FIG. 6 discloses the lower halves of the left hand side die 100 and the
fixed right hand side die half 101 meeting on the part line 102. Prior to
commencement of die casting, the injection nozzle 96 is inserted at
45.degree. into contact with the bottom of the right hand side die half
101 which is fastened to the fixed right hand side platen 26. The end of
the injection nozzle 96 has a spherical shape. The fixed right hand side
die half 101 includes a nozzle receiving face 103 disposed at 45.degree.

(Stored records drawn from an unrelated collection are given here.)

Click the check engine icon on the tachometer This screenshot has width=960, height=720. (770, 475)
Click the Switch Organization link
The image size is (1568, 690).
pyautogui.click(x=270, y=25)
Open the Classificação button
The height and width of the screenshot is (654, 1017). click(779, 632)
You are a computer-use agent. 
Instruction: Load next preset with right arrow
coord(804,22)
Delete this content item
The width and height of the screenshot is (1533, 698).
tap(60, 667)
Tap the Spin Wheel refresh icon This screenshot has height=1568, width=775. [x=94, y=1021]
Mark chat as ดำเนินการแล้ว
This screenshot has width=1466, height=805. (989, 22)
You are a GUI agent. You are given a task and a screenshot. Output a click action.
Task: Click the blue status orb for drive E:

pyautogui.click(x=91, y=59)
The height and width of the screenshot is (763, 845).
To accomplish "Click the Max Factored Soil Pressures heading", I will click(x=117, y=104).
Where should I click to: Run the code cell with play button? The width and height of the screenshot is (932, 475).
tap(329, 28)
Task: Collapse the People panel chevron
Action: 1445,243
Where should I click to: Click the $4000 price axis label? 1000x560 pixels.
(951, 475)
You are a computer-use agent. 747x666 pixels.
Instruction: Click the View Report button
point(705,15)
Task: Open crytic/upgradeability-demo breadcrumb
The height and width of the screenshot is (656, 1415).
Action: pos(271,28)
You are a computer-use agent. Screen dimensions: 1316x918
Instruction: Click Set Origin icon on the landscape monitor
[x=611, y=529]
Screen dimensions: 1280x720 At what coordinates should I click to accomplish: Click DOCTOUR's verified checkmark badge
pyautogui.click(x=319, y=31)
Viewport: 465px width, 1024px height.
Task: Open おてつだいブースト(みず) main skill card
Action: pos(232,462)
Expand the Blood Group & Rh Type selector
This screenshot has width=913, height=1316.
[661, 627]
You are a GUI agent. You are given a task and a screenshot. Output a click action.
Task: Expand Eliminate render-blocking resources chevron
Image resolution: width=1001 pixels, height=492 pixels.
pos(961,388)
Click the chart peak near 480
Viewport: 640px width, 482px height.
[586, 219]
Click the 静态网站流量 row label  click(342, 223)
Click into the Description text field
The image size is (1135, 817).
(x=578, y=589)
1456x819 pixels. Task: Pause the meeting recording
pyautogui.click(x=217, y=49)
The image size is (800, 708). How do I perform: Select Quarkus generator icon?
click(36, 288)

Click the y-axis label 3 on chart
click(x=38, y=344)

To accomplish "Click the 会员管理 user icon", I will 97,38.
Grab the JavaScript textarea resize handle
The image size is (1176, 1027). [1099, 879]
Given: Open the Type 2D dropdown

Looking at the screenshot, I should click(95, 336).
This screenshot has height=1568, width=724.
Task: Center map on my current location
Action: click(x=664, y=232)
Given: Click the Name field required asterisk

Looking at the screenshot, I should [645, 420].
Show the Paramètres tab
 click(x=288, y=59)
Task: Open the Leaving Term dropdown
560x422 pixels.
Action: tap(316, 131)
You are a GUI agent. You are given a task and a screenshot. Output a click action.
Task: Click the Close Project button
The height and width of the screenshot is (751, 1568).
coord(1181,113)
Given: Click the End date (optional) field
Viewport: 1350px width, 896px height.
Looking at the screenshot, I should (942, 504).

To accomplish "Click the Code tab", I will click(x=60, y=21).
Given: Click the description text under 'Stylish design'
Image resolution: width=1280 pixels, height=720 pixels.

relative to the bottom of the die, the nozzle receiving face 103 includes
a nozzle seat 104 having a concave shape adapted to receive the spherical
end of the injection nozzle 96. In setting up prior to commencement of
injection the right hand side die half 101 is fastened to the fixed right
hand side platen 26. The interior moveable frame 60 which supports the
minipot 90, the injection nozzle support 95 and injection nozzle 96 is
raised by piston cylinder 80 until the spherical end of injection nozzle
96 is firmly seated in the nozzle seat 104. Once the injection nozzle 96
is firmly seated in nozzle seat 104 lock nuts 78 and 79 for interior
moveable frame 60 are tightened to lock elongated rectangular guides 65
and 66 to front and back exterior frame members 51 and 52 to lock the
injection nozzle 96 in injection nozzle seat 104 of fixed right hand die
half 101.
As seen in FIG. 6, the fixed right hand side die half 101 includes an
opening 105. The left hand side die half 100 includes a nose shaped
protrusion 106 which extends across the part line 102 when the die halves
100, 101 are closed. The bottom of protrusion 106 is completely surrounded
by die casting fluid when injection occurs. The top 108 of the protrusion
106 forms the bottom of the inlet 109 from which the casting fluid
proceeds from the opening 110 in injection nozzle 96 to runner 111 in left
hand side die half 100 to cavity 112. While the cavity 112 is shown in the
face of the right hand side die half 101, the cavity 112 may be machined
out of the faces of both the left hand side die 100 and the right hand
side die half 101. The lines 113 and 114 show the interior edges of
inserts 115 and 116 in the left hand side die half 100 and the right hand
side die 101 respectively. The inserts 115 and 116 enable the portions of
the left hand die half 100 and right hand die half 101 receiving the
greatest mechanical or thermal shock to be replaced without replacing the
whole of left hand die half 100 or right hand die half 101. While inserts
113 and 114 are not necessary, the portions of the die halves 100 and 101
which are most likely to require adjustment during location and tightening
of the injection nozzle 96 are in the area of inserts 115 and 116. In
operation, the injection fluid is withdrawn from inlet 109 as soon as the
metal in the gates solidifies. The withdrawal of injection fluid leaves a
hollow sprue extending from the injection fluid inlet 110 through inlet
109 and runner 111. The sprue also surrounds the protrusion 106 of the
left hand side die half 100 so that when the left hand side die half 100
is withdrawn from right hand side die half 101 after each injection the
sprue runner and casting are withdrawn with the left hand side die half
100 leaving the opening 105 in the injection nozzle area of the right hand
side die 101 clear prior to the return of left hand side die 100 from
which the sprue, runner and casting have been ejected.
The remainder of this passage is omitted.